The Wall Street Journal pointed out how hard Mr. Musk works to keep government subsidies and regulatory benefits flowing:

He attacked a government agency, the California Air Resources Board, saying its members "should damn well be ashamed of themselves" for not arranging for more lucrative zero-emissions credits for Tesla.

When federal regulators were investigating Tesla battery fires three years ago, he darkly warned that their actions could "delay the advent of sustainable transport and increase the risk of global climate change, with potentially disastrous consequences worldwide."

His claim that Teslas are zero-emission and will help avoid ecological catastrophe is preposterous.  Rich people who drive Teslas bask in feeling good about saving the planet while collecting tax rebates, discount parking, HOV use, and free battery charging.  But British researchers have shown that this is an illusion:

In China, because their coal power plants are so dirty, electric cars make local air much worse: in Shanghai, pollution from more electric-powered cars would be nearly three-times as deadly as more petrol-powered ones.

It gets worse when you take manufacturing into account.

Over a 150,000 km lifetime, the top-line Tesla S [in Britain] will emit about 13 tonnes of CO2. But the production of its batteries alone will emit 14 tonnes, along with seven more from the rest of its production and eventual decommissioning.

Compare this with the diesel-powered, but similarly performing, Audi A7 Sportback, which uses about seven litres per 100km, so about 10,500 litres over its lifetime. This makes 26 tonnes of CO2. The Audi will also emit slightly more than 7 tons in production and end-of-life. In total, the Tesla will emit 34 tonnes and the Audi 35. So over a decade, the Tesla will save the world 1.2 tonnes of CO2.

Reducing 1.2 tonnes of CO2 on the EU emissions trading system costs £5; but instead, the UK Government subsidises each car with £4,500.

In short: green regulations are merely schemes for transferring money from middle-class taxpayers to rich greens who want to feel virtuous regardless of the facts.  They don't do anything whatsoever to Save the Planet, even if you believe that it needs saving of this sort in the first place.

The British aren't the only ones who've caught on.  Channel News Asia reported that the nation-city of Singapore charges a Tesla owner a large "inefficient vehicle tax" because of the environmental cost of generating the electricity it needs.

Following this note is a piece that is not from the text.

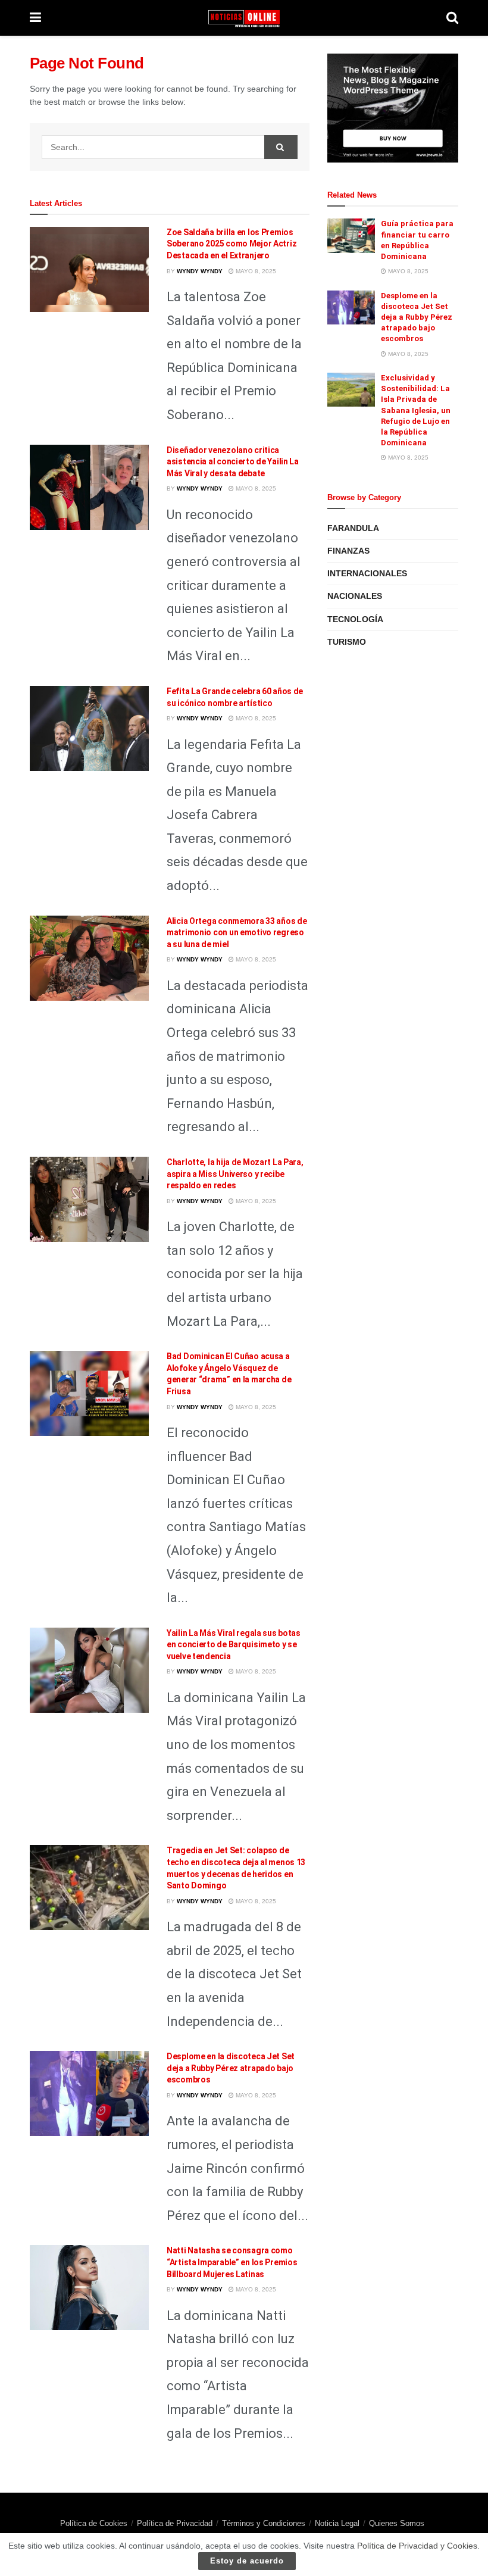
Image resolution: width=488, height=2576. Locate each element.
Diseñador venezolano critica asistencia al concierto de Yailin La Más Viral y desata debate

It's Not Graft, It's a Subsidy

Strictly speaking, the money Mr. Musk takes from the taxpayers isn't bribery; it's a tribute to his ability to take advantage of the absurd but politically-correct notion that anything "green" has to be subsidized massively by taxpayers.

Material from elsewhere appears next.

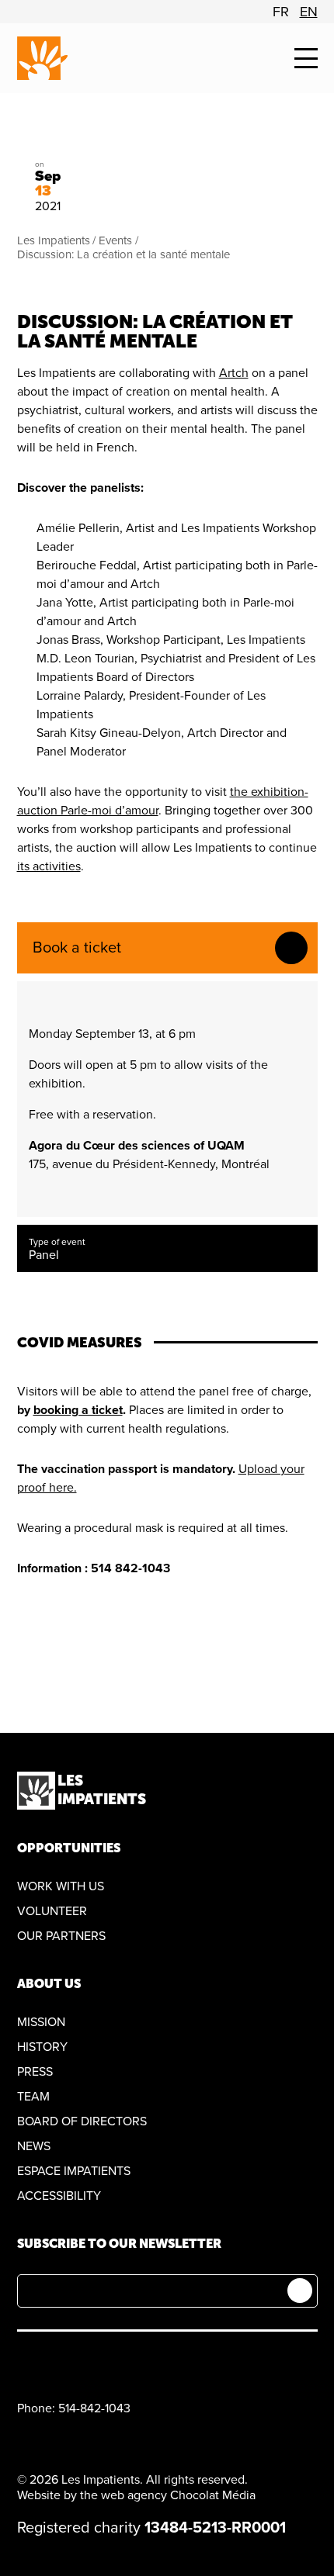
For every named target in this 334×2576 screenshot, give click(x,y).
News (33, 2146)
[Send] (299, 2290)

Indeed, unlike many government-subsidized fiascoes like Cape Wind and Solyndra, Mr. Musk's firm actually produces something of value - people ride around in his cars with great pleasure, albeit at ridiculous public expense.

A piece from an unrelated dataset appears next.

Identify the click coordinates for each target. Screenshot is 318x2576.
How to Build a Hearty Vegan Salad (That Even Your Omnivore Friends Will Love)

In that, he's like Tammany politicians of old who practiced what they called "honest graft."  Unlike today's Democrats whose greed knows no bounds, the denizens of Tammany Hall knew better than to become an all-consuming economic destroyer.

Yes, they fleeced the taxpayers by overcharging for construction of public works with kickbacks all up and down the chain.  Yes, they tried to personally buy up land on which they knew the government was planning to build something, so as to sell it on to the government for twice its value.

But while inflating costs to several times what was really required, they made sure that the work was well thought through and of top quality.  Much of the infrastructure and many buildings built in the Tammany days are in use today.  The saddest aspect of this is that today's Democrats skim off or waste so much that they can't afford even to maintain the infrastructure their ancestors built from scratch while making themselves rich at public expense.

For all that Mr. Musk's cars cost their buyers a lot less than they cost with we taxpayers making up the difference, his raids on the treasury do provide some tangible benefits, unlike nearly every other government program.  We only wish we were rich enough to afford to collect some of the benefits for ourselves.